▶ [Exercise] Copy the article on horseback riding as therapy word for word, from "March 31, 2007" up to and including "he’s all smiles.".

▶ [Text under study]
March 31, 2007
Article on Horseback Riding as Cerebral Palsy Therapy
Quite a nice article from St. Louis Today on using slightly injured working horses to help children with cerebral palsy. The use of horseback riding as therapy, or hippotherapy, has become widely used in physiotherapy for children with cerebral palsy.
Once a fox-hunting horse, Beau suffered a leg injury that forced him to embark on a second career — as a therapist.
The therapy comes from the gentle rocking motion the 17-year-old flea-bitten Arabian gray makes as it ambles through a paddock, a stone’s throw from the Mississippi River at Ride On St. Louis, a therapeutic riding center in Kimmswick. Nathan Collier, an 8-year-old with cerebral palsy, struggles to remain upright on Beau as he lifts a purple swimming pool noodle over his head. But he’s all smiles.
“The children don’t know they’re getting therapy,” said physical therapist Anne Cochran. “They’re just having fun.”
A small but growing number of scientific studies are showing how hippotherapy — from the Greek word “hippos,” for horse — can help children with cerebral palsy, a neurological disability that keeps them from smoothly controlling their muscles. The theory: The rocking motion of a horse creates more than 100 small shoves a minute. A child would therefore strengthen core muscles and neural connections about 3,000 times in a 30-minute therapy session.

▶ [Record extracts]
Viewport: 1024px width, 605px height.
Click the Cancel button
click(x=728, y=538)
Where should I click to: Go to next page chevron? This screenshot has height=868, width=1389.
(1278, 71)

▶ [The answer]
March 31, 2007
Article on Horseback Riding as Cerebral Palsy Therapy
Quite a nice article from St. Louis Today on using slightly injured working horses to help children with cerebral palsy. The use of horseback riding as therapy, or hippotherapy, has become widely used in physiotherapy for children with cerebral palsy.
Once a fox-hunting horse, Beau suffered a leg injury that forced him to embark on a second career — as a therapist.
The therapy comes from the gentle rocking motion the 17-year-old flea-bitten Arabian gray makes as it ambles through a paddock, a stone’s throw from the Mississippi River at Ride On St. Louis, a therapeutic riding center in Kimmswick. Nathan Collier, an 8-year-old with cerebral palsy, struggles to remain upright on Beau as he lifts a purple swimming pool noodle over his head. But he’s all smiles.